What to work on.
Below are records that should be duplicated exactly, with no image retained.
[Records for this task — start]
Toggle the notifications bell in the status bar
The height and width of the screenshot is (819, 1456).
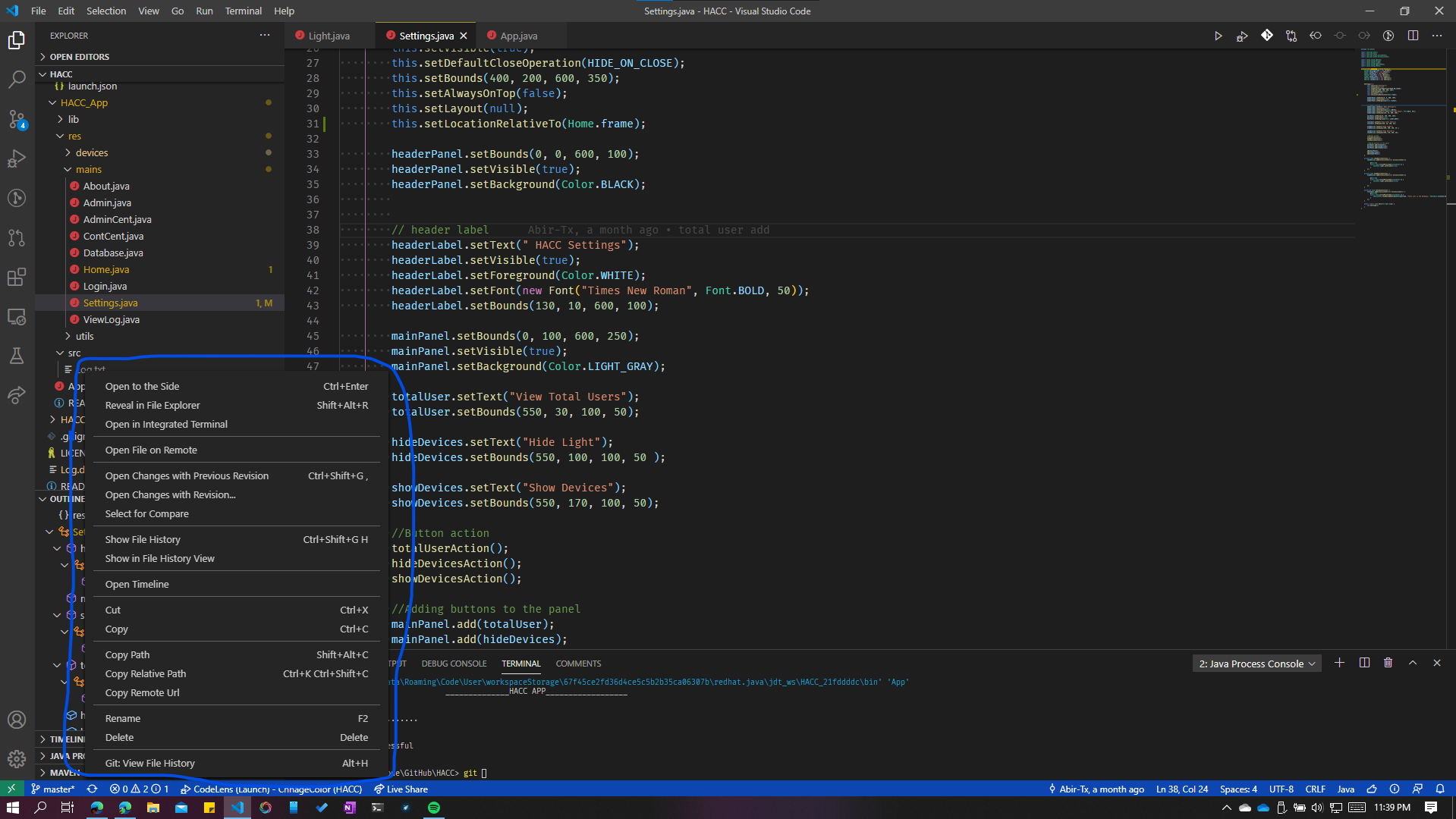pyautogui.click(x=1441, y=789)
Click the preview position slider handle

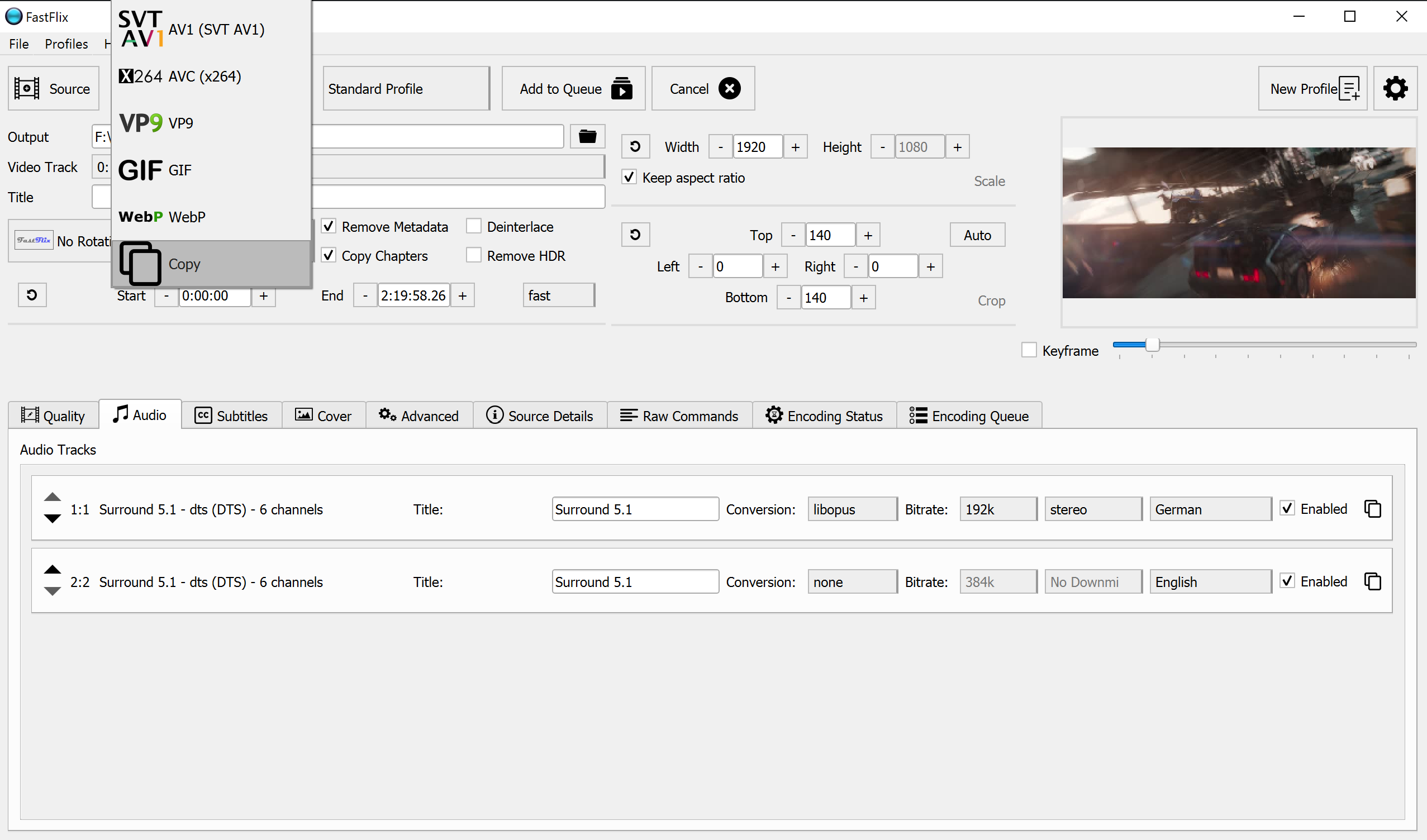pyautogui.click(x=1152, y=344)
[Records for this task — finish]
Problem solution.
Toggle the notifications bell in the status bar
The height and width of the screenshot is (819, 1456).
pyautogui.click(x=1441, y=789)
Click the preview position slider handle

pyautogui.click(x=1152, y=344)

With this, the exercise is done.